### What is being asked
Only the lines below from the one with "How do I perform: Expand" through the one with "The height and" are to be written out, exactly and without any images.

### Data for review

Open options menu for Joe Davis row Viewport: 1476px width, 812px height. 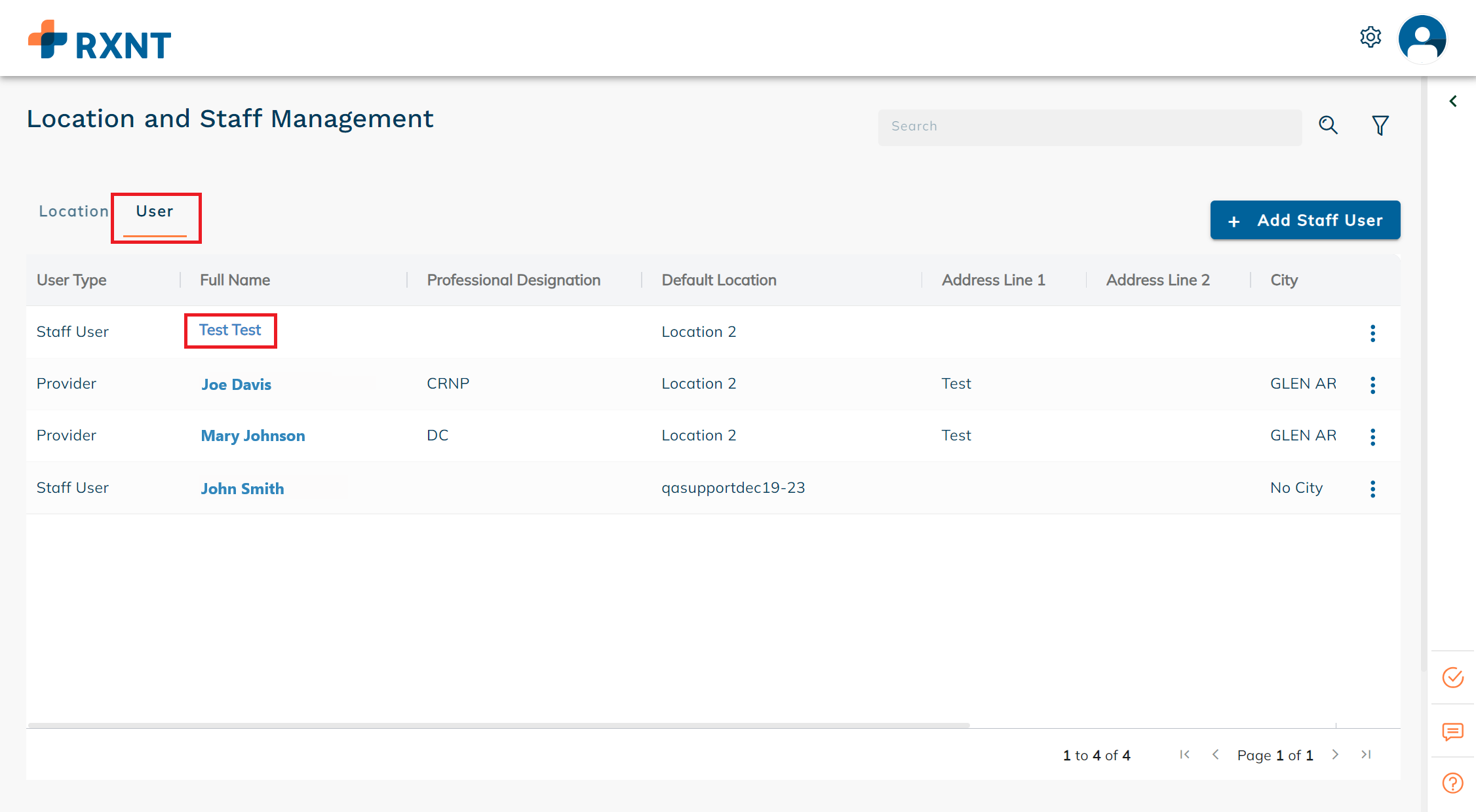(x=1372, y=385)
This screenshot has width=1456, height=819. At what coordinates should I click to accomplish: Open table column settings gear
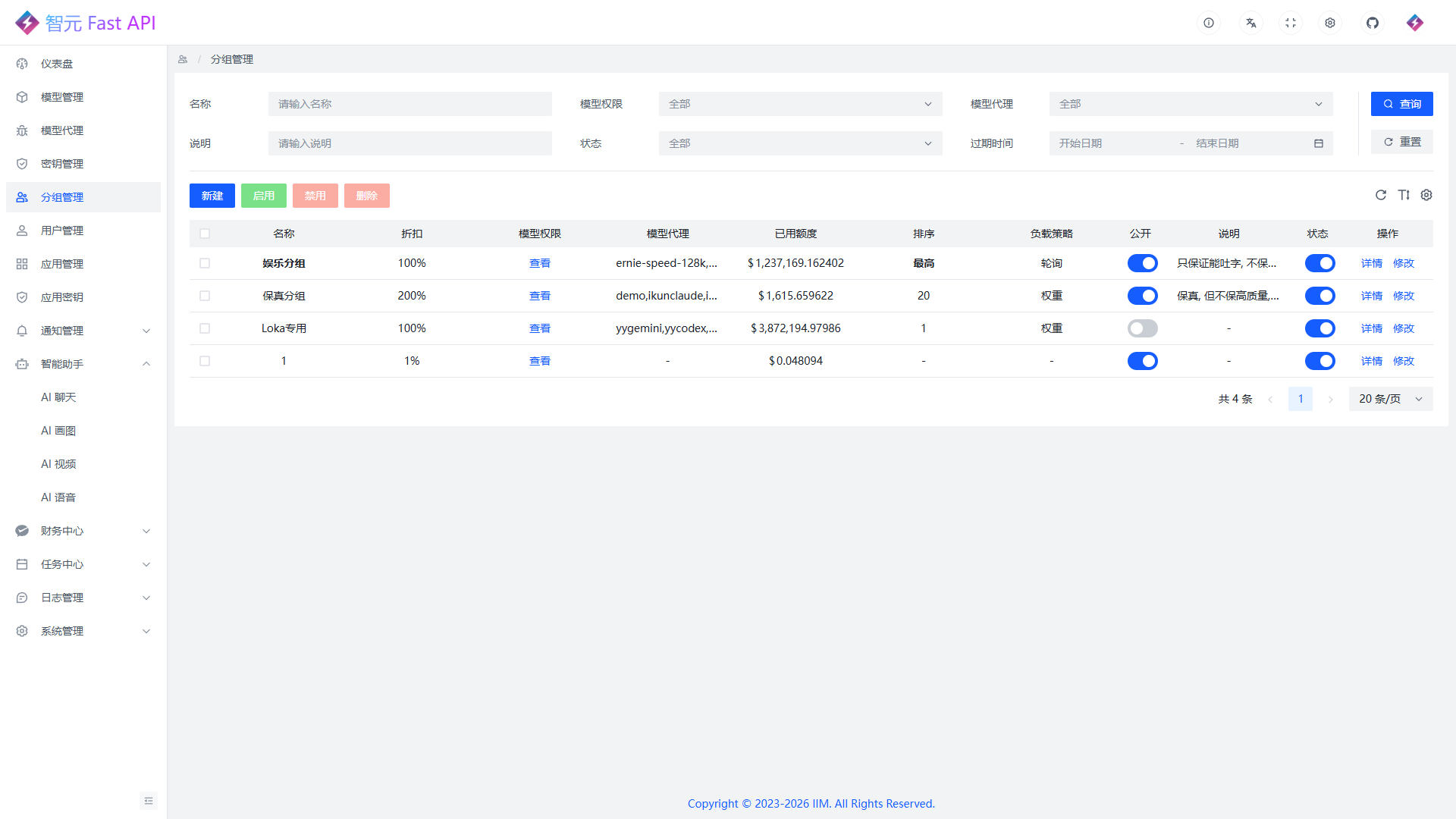(1426, 195)
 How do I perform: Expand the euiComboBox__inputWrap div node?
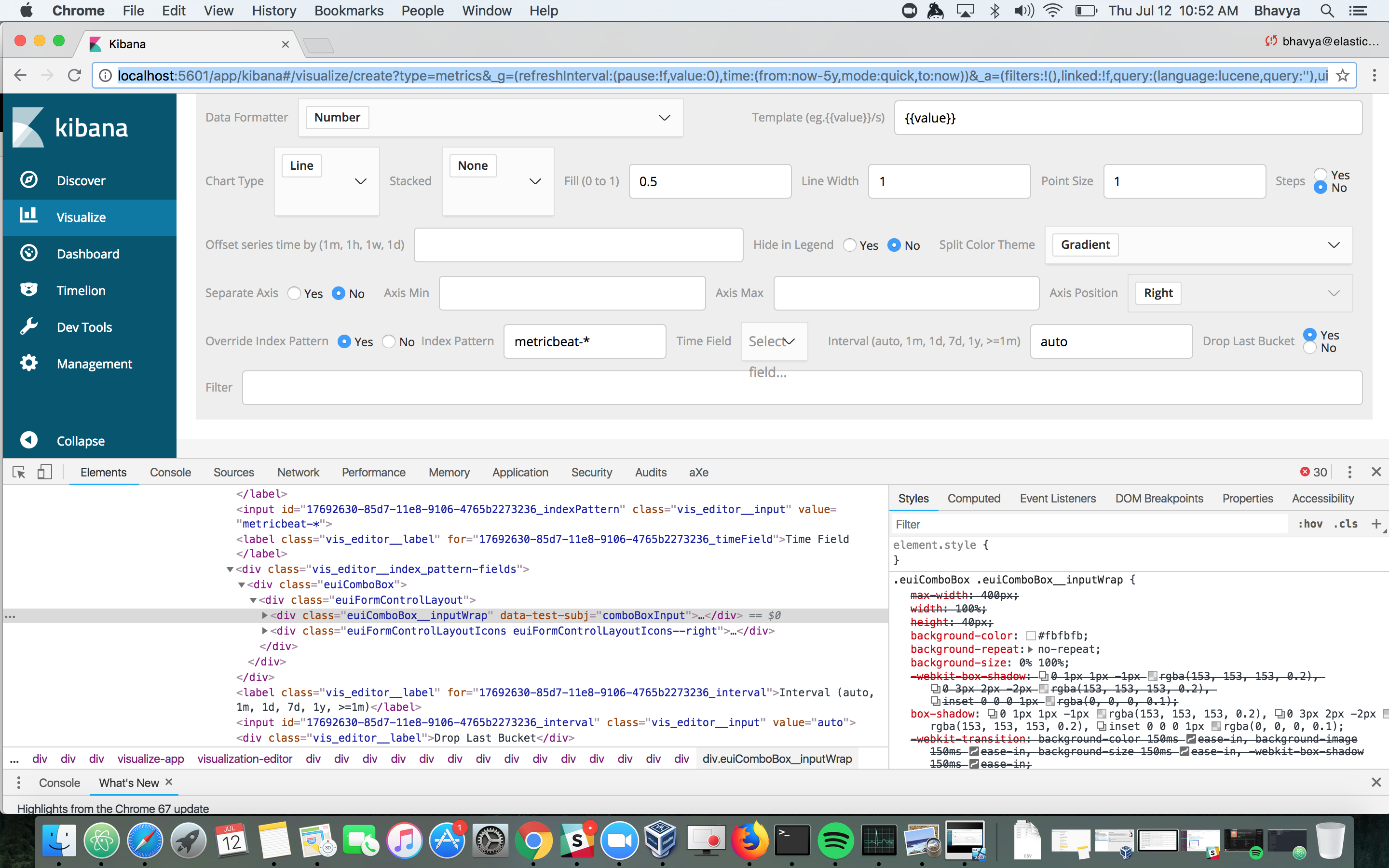[x=265, y=615]
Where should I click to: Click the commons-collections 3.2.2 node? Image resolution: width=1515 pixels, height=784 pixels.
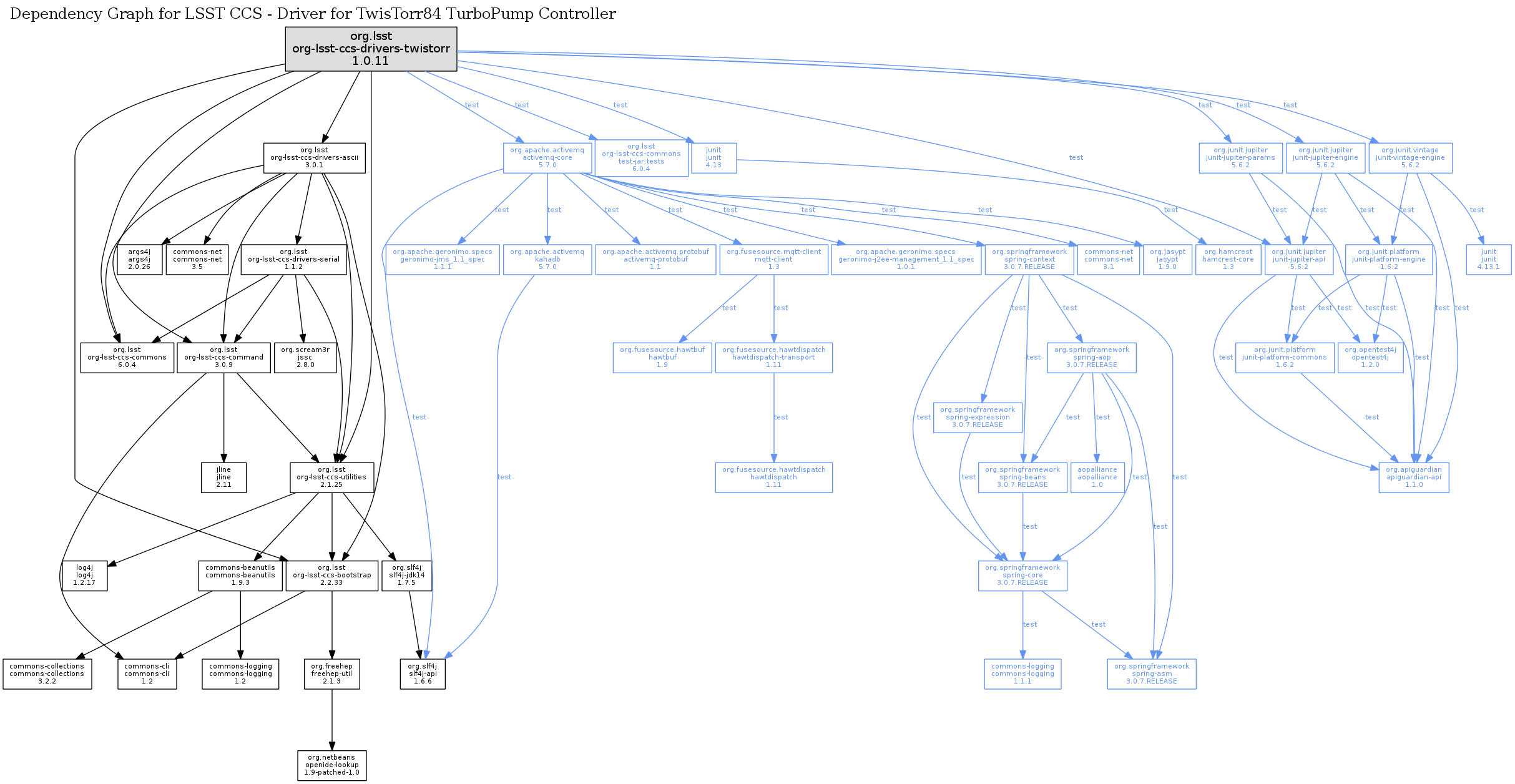pos(47,674)

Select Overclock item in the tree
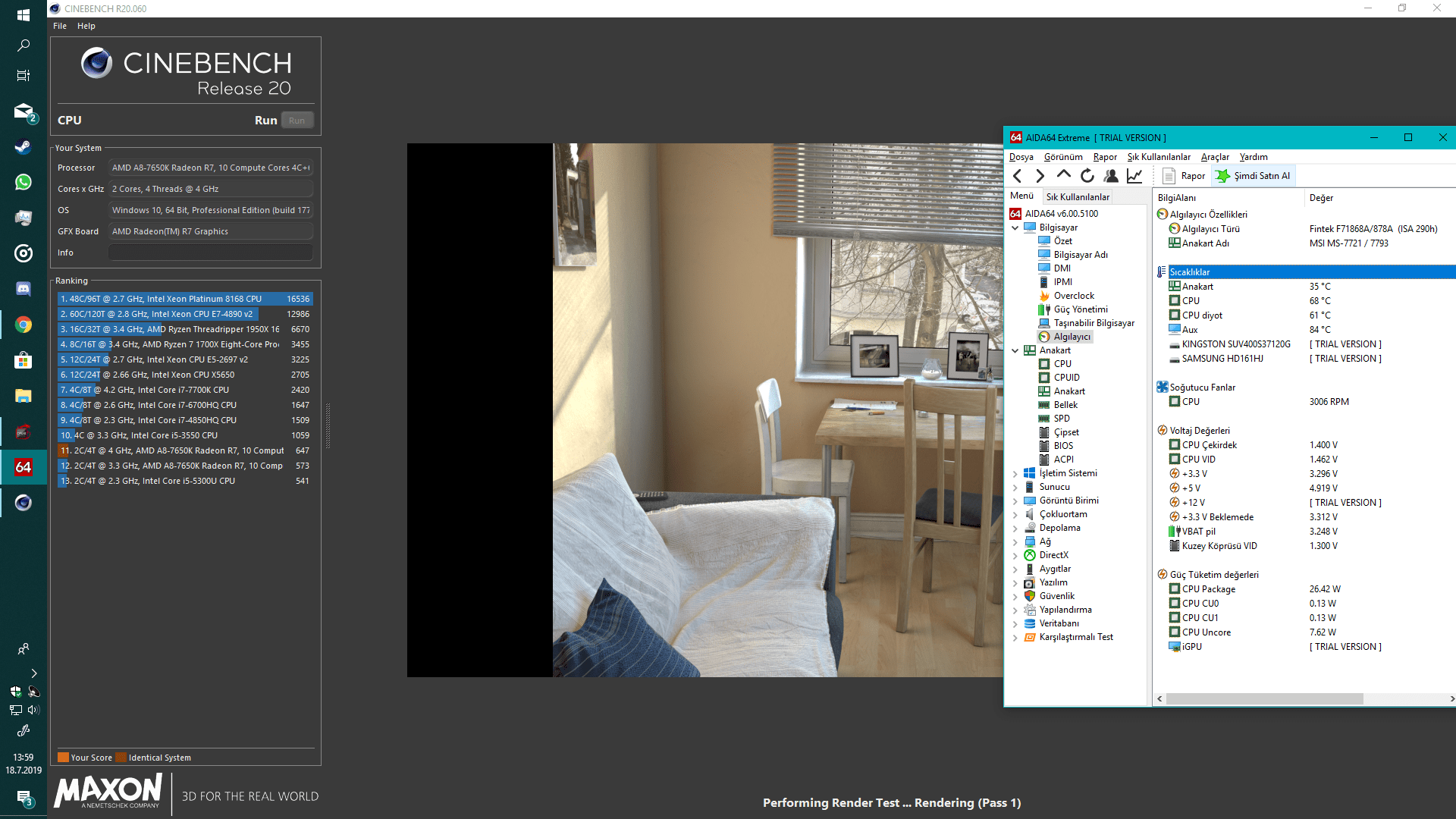(x=1074, y=296)
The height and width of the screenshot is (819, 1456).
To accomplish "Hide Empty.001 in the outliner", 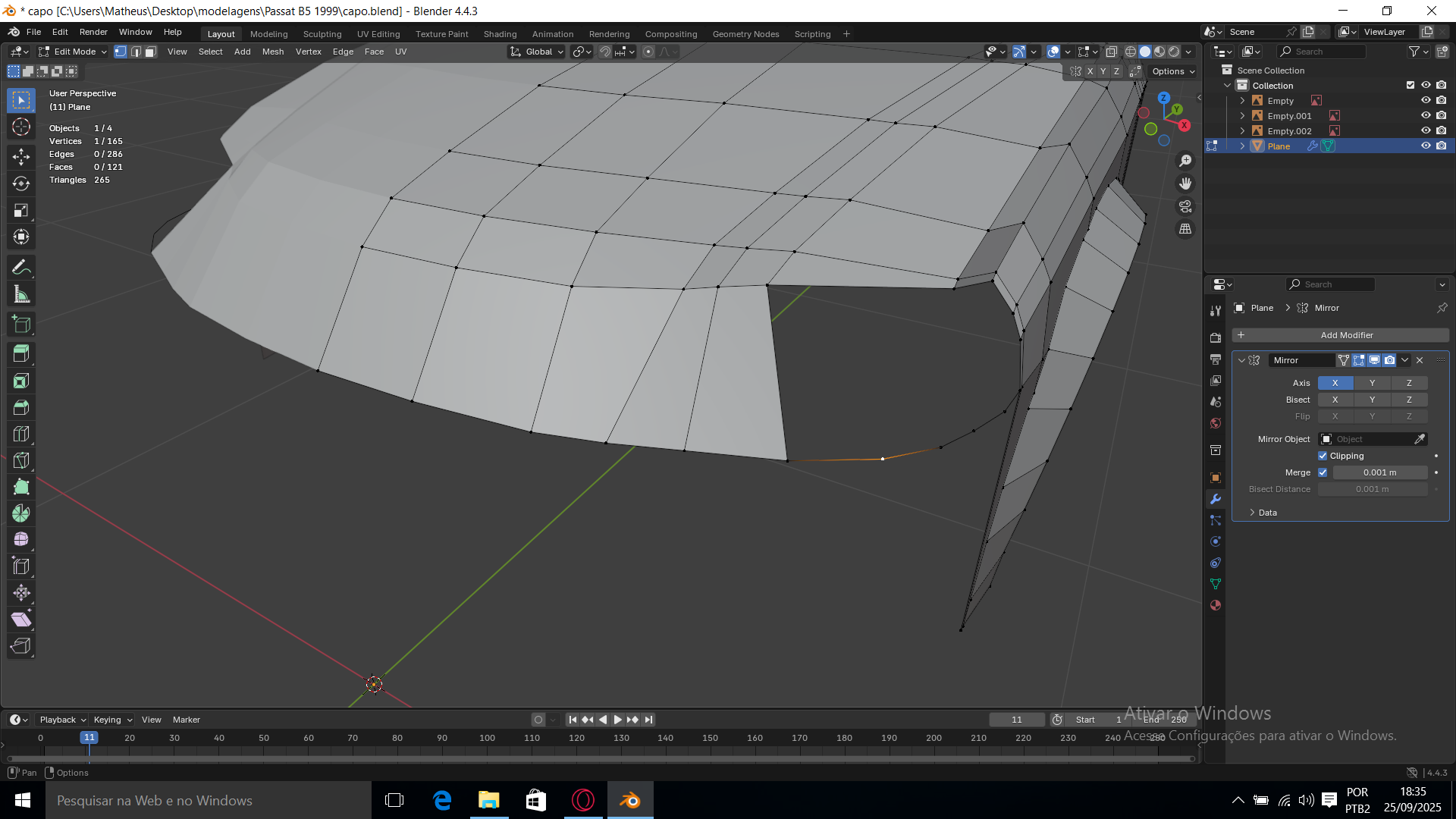I will (1426, 116).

### Answer to this problem
 How do I perform: Expand the euiComboBox__inputWrap div node?
[x=265, y=615]
Where should I click to: Click the commons-collections 3.2.2 node? Image resolution: width=1515 pixels, height=784 pixels.
pos(47,674)

Select Overclock item in the tree
(x=1074, y=296)
The height and width of the screenshot is (819, 1456).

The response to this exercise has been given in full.